JMM Editor's Choice: a new skin test for latent tuberculosis
Posted on September 5, 2019 by Microbiology Society
The Journal of Medical Microbiology (JMM) is a journal published by the Microbiology Society, focused on providing a comprehensive coverage of medical, dental and veterinary microbiology and infectious diseases, including bacteriology, virology, mycology and parasitology. This month, Associate Professor Rikke Louise Meyer has selected an outstanding paper from the July issue to highlight as Editor's Choice. The paper, titled 'Application of transdermal patches with new skin test reagents for detection of latent tuberculosis' discusses a new diagnostic tool to identify patients with dormant tuberculosis.
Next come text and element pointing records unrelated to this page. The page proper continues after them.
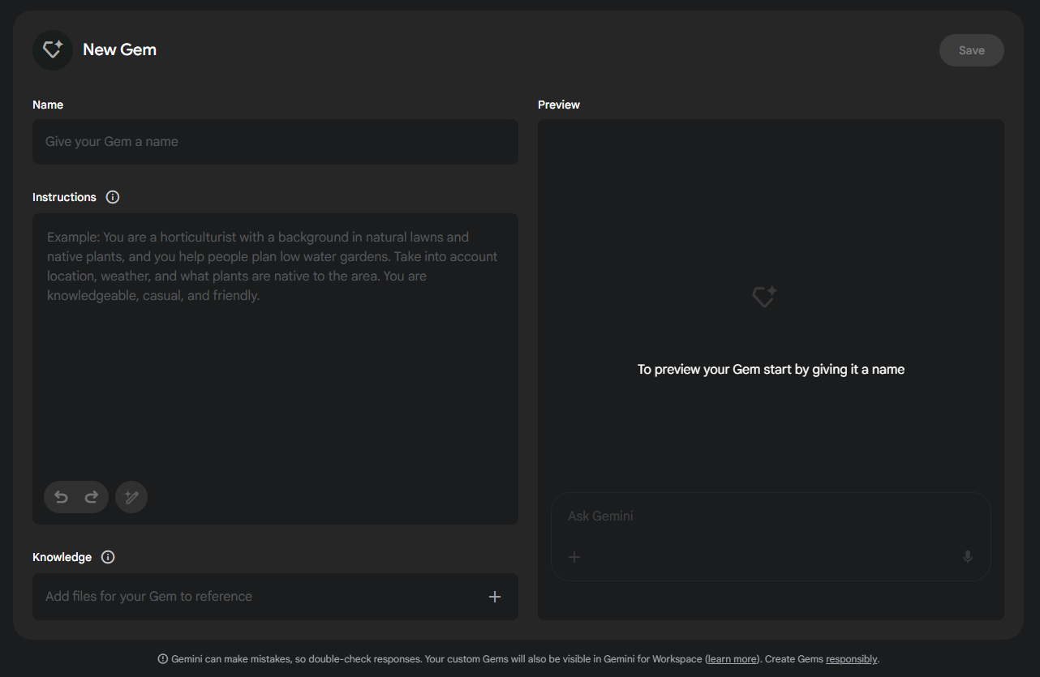Focus the 'Give your Gem a name' field

pyautogui.click(x=274, y=142)
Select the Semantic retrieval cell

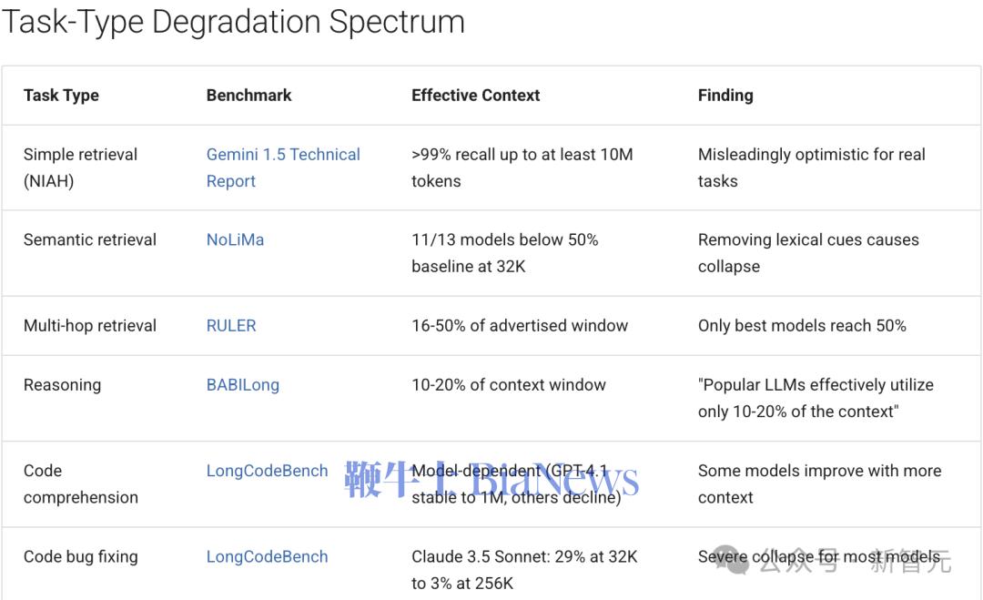tap(89, 239)
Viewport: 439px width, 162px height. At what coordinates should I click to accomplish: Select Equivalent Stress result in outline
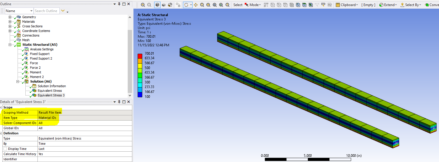pos(50,91)
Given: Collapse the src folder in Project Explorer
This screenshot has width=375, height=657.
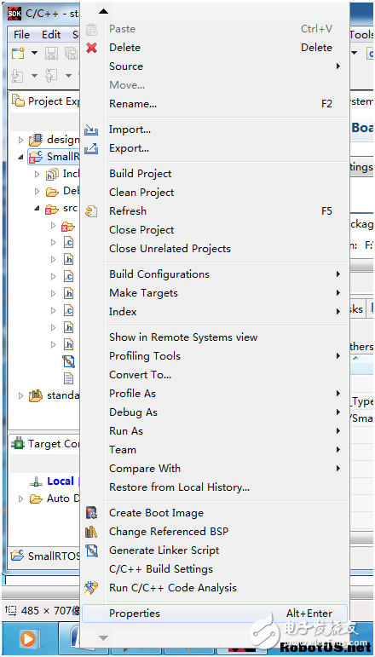Looking at the screenshot, I should [x=38, y=208].
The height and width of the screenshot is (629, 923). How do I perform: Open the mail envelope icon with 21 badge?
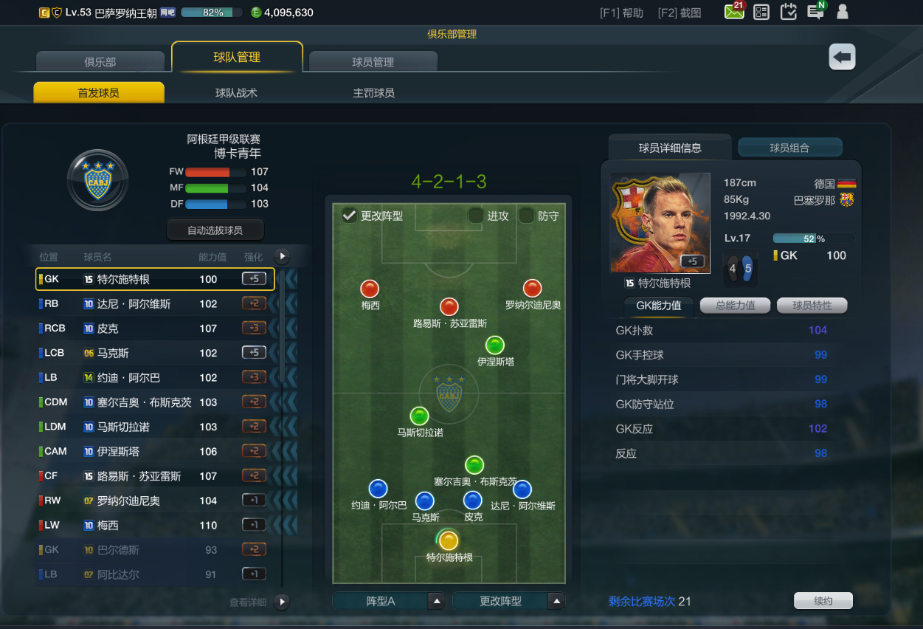click(734, 12)
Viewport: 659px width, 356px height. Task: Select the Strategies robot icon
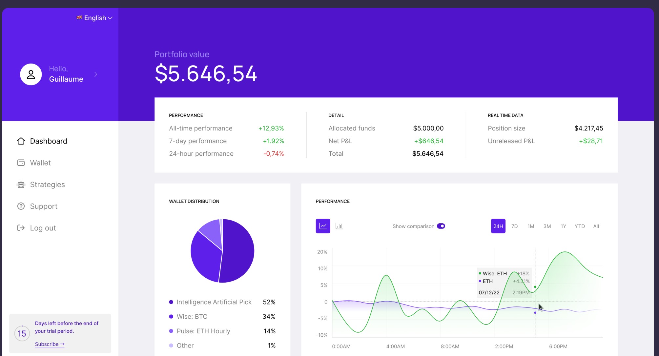pos(21,184)
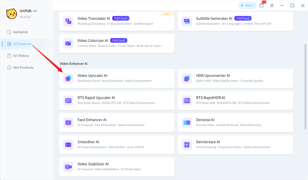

Tuberculosis is a major global health problem and inaccurate diagnostic tests for latent tuberculosis infection is a challenge for managing the spread of this disease. In this important study, Kasempimolporn et al. sought to develop a novel diagnostic skin test based on specific tuberculosis antigens. Current commercial tests are based on the tuberculin purified protein derivative (PPD). PPD-based tests can produce false-negative results because PPD antigens are not specific for pathogenic strains, and false-positive results are common in vaccinated individuals. The antigens used in the current study were specific to Mycobacterium tuberculosis, and skin tests performed on guinea pigs sensitized with Mycobacterium tuberculosis were positive, while vaccinated individuals tested negative. The study therefore presents an important step forward for easy and accurate diagnostic tests for latent tuberculosis infection.
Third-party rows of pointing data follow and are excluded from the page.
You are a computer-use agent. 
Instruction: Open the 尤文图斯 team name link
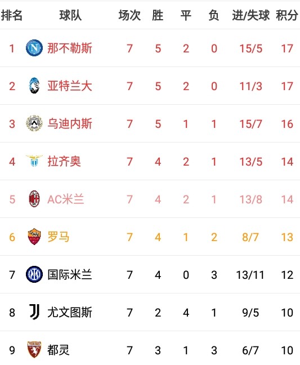(x=70, y=312)
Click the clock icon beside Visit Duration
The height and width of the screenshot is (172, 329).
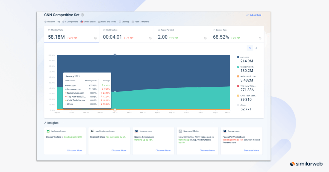click(105, 30)
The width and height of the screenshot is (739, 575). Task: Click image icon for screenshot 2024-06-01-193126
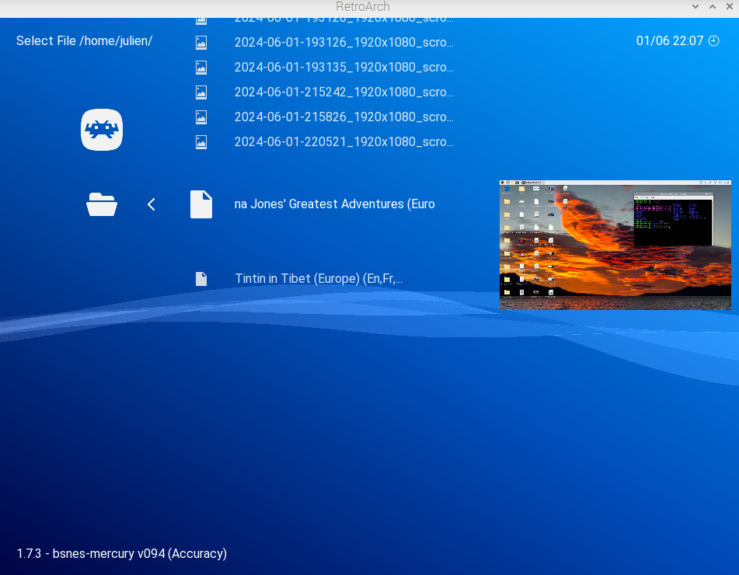(201, 43)

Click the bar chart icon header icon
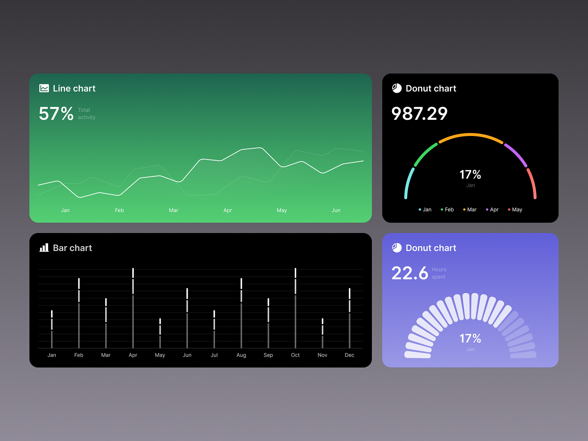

Current intradermal tuberculin skin tests (TST) for latent tuberculosis infection have poor specificity. Developing a better skin test antigen, as well as a simple skin patch test, may improve and facilitate the diagnostic performance. The defined antigens that were unique to Mycobacterium tuberculosis were used as diagnostic skin test reagents in comparison to a standard tuberculin and the performance of skin patches was evaluated in guinea pigs. Compared with the TST, transdermal application of defined purified antigens might be a promising method for laternt tuberculosis infection screening. Further studies of its application in humans would be necessary.